• [What you should do]: Which lines of the material contain the word "button"? Show each one.

*** Source records ***

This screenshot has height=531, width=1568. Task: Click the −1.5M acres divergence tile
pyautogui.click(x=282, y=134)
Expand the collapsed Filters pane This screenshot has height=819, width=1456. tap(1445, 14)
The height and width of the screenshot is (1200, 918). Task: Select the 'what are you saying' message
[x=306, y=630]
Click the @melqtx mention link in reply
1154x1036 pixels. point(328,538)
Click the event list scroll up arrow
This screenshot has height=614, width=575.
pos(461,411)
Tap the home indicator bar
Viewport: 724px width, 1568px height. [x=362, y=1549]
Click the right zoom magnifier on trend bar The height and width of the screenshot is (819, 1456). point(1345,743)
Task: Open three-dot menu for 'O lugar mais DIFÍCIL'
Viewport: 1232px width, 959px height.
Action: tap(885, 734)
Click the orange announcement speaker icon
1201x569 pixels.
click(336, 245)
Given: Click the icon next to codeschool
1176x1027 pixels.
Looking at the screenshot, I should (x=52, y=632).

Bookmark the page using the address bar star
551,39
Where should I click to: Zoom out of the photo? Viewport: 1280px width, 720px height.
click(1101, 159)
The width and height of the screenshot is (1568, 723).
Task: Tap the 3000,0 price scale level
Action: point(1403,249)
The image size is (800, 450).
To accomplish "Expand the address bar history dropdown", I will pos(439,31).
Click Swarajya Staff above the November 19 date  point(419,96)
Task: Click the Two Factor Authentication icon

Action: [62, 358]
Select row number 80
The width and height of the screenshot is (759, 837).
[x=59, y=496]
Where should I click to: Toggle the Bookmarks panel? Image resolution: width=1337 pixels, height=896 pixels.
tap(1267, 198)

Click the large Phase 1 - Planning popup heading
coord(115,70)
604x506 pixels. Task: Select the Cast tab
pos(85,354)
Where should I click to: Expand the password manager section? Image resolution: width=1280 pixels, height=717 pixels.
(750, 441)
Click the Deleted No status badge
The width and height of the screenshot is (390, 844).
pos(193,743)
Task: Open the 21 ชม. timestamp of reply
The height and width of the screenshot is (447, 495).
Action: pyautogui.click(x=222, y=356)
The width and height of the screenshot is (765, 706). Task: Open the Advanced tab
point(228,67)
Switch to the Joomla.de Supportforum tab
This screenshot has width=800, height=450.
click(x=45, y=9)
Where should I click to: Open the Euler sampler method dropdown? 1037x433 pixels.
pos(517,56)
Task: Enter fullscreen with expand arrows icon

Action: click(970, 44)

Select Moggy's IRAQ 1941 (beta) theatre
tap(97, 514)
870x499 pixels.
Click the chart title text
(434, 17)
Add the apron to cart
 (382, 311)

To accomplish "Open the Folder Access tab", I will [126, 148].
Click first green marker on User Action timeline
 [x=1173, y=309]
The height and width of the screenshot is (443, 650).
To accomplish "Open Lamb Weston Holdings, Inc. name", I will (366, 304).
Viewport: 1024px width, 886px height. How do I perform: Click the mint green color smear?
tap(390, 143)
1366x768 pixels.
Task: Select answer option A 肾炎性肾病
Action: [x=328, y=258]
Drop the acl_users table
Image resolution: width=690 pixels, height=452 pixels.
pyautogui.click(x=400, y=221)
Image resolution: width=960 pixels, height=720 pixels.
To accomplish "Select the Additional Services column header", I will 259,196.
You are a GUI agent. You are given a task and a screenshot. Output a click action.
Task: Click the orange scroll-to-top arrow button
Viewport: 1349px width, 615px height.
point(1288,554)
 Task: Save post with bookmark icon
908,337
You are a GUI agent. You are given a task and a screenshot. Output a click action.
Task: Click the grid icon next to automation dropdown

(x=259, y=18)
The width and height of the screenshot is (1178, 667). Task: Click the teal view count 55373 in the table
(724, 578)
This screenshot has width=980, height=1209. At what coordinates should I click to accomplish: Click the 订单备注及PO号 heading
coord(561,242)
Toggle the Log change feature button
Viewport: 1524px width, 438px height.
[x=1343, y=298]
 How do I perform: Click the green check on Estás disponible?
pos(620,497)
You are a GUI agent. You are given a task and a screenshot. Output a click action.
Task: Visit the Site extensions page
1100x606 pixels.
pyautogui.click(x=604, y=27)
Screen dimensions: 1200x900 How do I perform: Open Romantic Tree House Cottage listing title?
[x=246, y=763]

*** End of Source records ***

• [Your response]:
Task: Click the orange scroll-to-top arrow button
Toggle the Log change feature button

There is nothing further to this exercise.